I’ve been asked a number of times about what happens at a Brazilian Jiu-Jitsu (BJJ) class. I thought I could provide a quick summary of what I’ve learned so far.

Show up early. When you get there early, you can assist in getting the space ready for the class. For us, this means rolling out and positioning the mats. It’s also a great time to get to know the other club members.

Don’t come late or the instructor can refuse to let you take the class or enforce a penalty, such as a number of pushups, situps or both. Not only is this about showing respect for your instructor and classmates, it’s also about getting you warmed up in the shortest amount of time as you may have missed some or all of the class warm up.

When everyone has their kit on we are ready to get started. The typical format, as far as I can see it, is:

1 Warm up

2 Teaching with demonstrations

3 Light (flow) rolling

4 Scenario sparring

5 Sparring

6 Cool down and stretch

In item 2,  the instructor will select a peer of similar height and weight and talk through a particular technique. Whilst demonstrating it, you can ask questions. Once the technique has been sufficiently covered the instructor counts 1,2,3 and everybody claps in time. This signifies the end of the demonstration and at this point, you partner up again with someone that’s the same height and weight and get to try it out for yourself.

While practising the technique with your partner, the instructor will walk the room offering help, answering further questions and perhaps demonstrating again if he feels that there is an issue with a part of the technique that most students have missed.

Depending on time, items 3 and 4 may be left out. But I like 3 and 4. Flow rolling means that you are essentially leading each other through guard passing and techniques that need to be rehearsed. Don’t resist movement. It’s a flowing continuous spar. If a submission is available, show by demonstration that you could have exploited it but make the point physically and get back into the flow.

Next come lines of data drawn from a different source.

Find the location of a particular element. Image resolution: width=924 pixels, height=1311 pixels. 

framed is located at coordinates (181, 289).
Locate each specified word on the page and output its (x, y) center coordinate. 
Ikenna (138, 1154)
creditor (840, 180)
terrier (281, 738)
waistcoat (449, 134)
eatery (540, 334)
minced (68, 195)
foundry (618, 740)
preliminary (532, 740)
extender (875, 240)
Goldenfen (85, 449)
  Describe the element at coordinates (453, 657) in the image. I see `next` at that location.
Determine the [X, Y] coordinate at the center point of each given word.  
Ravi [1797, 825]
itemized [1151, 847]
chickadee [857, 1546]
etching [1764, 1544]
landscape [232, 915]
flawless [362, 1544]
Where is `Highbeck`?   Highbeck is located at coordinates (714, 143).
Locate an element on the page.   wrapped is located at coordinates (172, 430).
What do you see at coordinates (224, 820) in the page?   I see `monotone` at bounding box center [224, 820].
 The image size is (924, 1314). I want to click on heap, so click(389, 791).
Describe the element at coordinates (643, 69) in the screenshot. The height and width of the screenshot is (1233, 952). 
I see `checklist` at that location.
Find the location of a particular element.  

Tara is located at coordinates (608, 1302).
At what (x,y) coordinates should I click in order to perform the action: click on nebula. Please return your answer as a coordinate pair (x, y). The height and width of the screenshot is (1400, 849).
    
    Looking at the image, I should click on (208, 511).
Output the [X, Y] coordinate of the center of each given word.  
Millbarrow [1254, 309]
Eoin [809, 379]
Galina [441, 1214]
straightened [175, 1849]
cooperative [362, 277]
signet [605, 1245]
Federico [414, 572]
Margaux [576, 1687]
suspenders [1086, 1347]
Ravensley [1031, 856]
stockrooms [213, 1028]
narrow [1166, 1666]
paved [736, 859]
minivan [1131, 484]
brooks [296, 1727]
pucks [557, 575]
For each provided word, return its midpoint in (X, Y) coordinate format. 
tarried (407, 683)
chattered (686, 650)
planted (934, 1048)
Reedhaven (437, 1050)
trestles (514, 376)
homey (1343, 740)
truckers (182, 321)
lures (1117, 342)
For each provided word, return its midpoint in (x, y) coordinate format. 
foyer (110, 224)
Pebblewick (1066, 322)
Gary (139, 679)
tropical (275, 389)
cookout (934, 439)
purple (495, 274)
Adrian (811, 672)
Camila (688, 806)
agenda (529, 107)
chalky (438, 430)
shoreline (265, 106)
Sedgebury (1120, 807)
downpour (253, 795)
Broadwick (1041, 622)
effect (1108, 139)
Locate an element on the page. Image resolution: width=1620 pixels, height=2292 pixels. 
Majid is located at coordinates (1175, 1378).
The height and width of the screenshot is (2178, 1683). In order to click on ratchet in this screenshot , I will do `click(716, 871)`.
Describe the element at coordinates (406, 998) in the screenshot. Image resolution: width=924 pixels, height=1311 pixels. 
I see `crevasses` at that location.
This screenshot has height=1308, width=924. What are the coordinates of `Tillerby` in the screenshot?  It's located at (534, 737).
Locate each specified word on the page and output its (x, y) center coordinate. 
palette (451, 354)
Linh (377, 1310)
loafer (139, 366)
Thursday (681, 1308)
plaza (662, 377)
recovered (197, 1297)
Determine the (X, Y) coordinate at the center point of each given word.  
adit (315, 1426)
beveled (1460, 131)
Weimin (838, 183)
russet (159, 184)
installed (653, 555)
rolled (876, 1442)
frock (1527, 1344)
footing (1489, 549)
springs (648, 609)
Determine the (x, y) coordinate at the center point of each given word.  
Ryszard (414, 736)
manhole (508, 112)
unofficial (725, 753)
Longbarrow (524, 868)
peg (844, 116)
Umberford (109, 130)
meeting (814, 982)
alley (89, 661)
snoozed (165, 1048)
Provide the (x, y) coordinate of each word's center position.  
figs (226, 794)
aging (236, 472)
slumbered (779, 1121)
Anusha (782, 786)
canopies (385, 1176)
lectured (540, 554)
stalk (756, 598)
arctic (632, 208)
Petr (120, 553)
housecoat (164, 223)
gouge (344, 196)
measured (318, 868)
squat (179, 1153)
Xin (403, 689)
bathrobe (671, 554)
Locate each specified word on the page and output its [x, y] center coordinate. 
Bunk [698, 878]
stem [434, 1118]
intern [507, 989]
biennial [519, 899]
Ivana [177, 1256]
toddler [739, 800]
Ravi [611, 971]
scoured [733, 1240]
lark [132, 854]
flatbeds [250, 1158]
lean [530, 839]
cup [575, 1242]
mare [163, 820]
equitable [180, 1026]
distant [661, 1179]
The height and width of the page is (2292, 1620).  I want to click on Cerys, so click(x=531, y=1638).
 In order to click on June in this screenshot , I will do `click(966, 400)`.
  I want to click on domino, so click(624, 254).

Scenario sparring, in item 4, is where the instructor calls out a position to start from and the students find a partner and assume this position, for example, back or side control. When the timer starts the student in guard needs to pass or escape the position he is in before the other student can move from guard to submission.

You should be well and truly warmed up by now. Both physically and mentally. The move to sparring for a white belt is hard. This is where your technique is really tested. Rather than just slowly walking through exercises, you now have to compete against your classmate who is also trying to complete one of the techniques he or she knows. This is exhausting. The work rate is upped and at a low belt level, drains your energy. The key lesson here is how to preserve your energy. A very important skill for the BJJ practitioner.

Once time is up, then instructor calls everyone to line up in rows and the cooldown begins. This consists of stretches and yoga poses to loosen up strained muscles and get your body temperature down. It is essential to slow your heart rate before leaving the room. Once this is complete, there may be club announcements and then it’s the circular walk of the mat to bow, shake hands or man hug everyone in the class as a mark of respect for your classmates.

Go home and enjoy the endorphins!

This post is based on my fifth lesson at Mathouse BJJ in Reading. A Roger Gracie Academy.